This Space for Rent

Third time’s (almost) a charm

The End

Now that the school year has started, my midweek permanent habit has been pretty severely curtailed; I can no longer go out for 9-10 hours to ride 124 miles, because all I have is a 5h15 window between shooing Russell out the door in the morning and going over to Llewellyn to retrieve Silas in the afternoon.

But even though 5 hours isn’t long enough for a fast 200k, it’s more than enough for a fast 100k populaire. So that’s what I’ve decided to try and do in place of my previous midweek 200ks. And today was the first day to test it out.

I’ve ridden Kevin Brightbill’s permanents a bunch already this year, with a particular emphasis on his 110k Cuthbert Binns populaire, which is about as close to optically flat as you can get in the Portland area, plus which is scenic enough so you won’t mind the flatness. We’d (the other times I’d ridden it I rode with Kevin) managed to finish the loop in under 5 hours, including one flat-ridden try last Tuesday, so I thought that if I pushed my moving speed up just a little bit – and didn’t get any flats – I’d be able to do it in close to or maybe under 4 hours.

And it’s Wednesday, so it was the time to try it.

The weather wasn’t particularly welcoming, though – it was nice and sunny, but there was a pretty savage north wind blowing up the Columbia, and once I got up to Naito there wasn’t anything between me and the wind for the next 20 miles. So I dealt with it in the traditional way – I put my head down and tried to push myself through it as fast as possible. But today “as fast as possible” wasn’t really all that fast; in the past I’ve managed to shove myself at 20mph through some enthusiastic headwinds, but today it was only about 18mph, with the occasional “hello, mr. brick wall!” as I’d come out of a sheltered section and get the full force of the wind right smack in my face (note to myself: I need to lower my handlebars. How I’m going to do this, I don’t know, given that I’m down to the decaleur and bell spacers, but the bars feel much too high when there’s a strong headwind.) But, on the bright side, I managed to avoid all of the tire-eating debris that I became far too intimate with the last time around and made it to Sauvie Island with my tires intact.
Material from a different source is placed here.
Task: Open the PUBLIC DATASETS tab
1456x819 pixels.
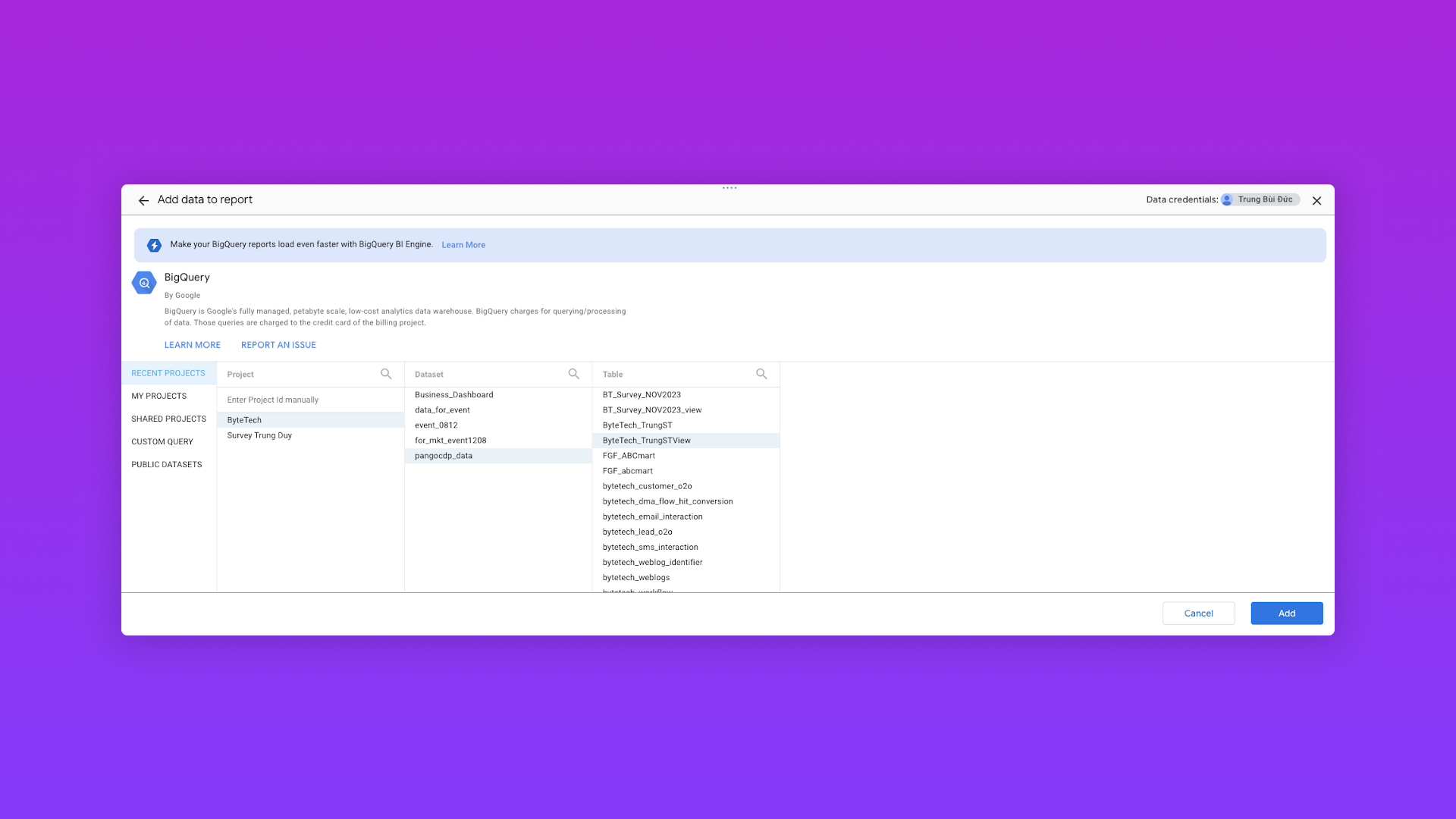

The front end of the MLCM at speed

Once on the island, there are enough windbreaks so that the upwind slog to the first info control wasn’t completely into a headwind. But the last 4-5 miles of it were, and as I ground north my speed slowly dropped from ~19mph down to 18, then 17, 16, 15, 14, and finally to 13mph for the last half mile (across Columbia County chip seal. Which isn’t nearly as bad when I’m riding Resist Nomad 700×28c tires as it was when I was riding Ruffy Tuffies) to the first info control. And then I was paid back on the return by being shoved, at speeds up to 24mph, all the way back down to the junction of Sauvie Island Road and Reeder Road, which I would then take north to the nude beaches on the northeast corner of the island.

On Reeder Road, the headwinds were spectacularly strong, and the only thing that saved me from completely stalling out was that the road zigs somewhat as it works its way northeast, and when the zigging died down there were enough windbreaks to give me a breather as I clawed my way northwards. When I neared the north end of Reeder Road, though, I entered a section where there were no windbreaks, just headwind, and I ended up moving increasingly slowly across the section (started at 18mph, ended at ~12mph) until I hit the gravel section, which was blocked from the wind by the hedgerow that separates the nude beach from the road.

Two weeks ago, this gravel section would have been a pain. But I’ve switched tires and can now blast across loose gravel at 18mph if I’m in a hurry and not feel like I’m about to be vibrated to death or about to have the bicycle slide out from under me. So I flew up to the second info control, info controlled myself, then turned around and bolted back south, at between 20 and 24mph.

Which I kept up, more or less, until I reached Willbridge Yard, where the wind broke up and became a headwind again, which it kept up for about 4 miles, then became intermittent as I worked my way across town towards the final control. The headwind was pretty discouraging, but I pushed as hard as I could – cursing all the while – through the approximately 2000 traffic controls that littered the route (I was given permission to try some alternate routings, and I did St Helens->Thurman->Naito instead of Kittridge->Front->Naito. This kept me away from approximately a dozen angled railroad crossings, but at the cost of many traffic controls) between the foot of Thurman and the final control.

Down Naito, across the Morrison bridge, then down Water Street, and then I worked my way up and over the Powell overpass at 9th St and up onto the hill that Brooklyn is built on. I took 10th across Brooklyn, then dropped down to Milwaukie for the last quarter mile to the end, and, after being stopped by one last stoplight, rolled up to the final control only to discover that I had not broken the 4 hour barrier.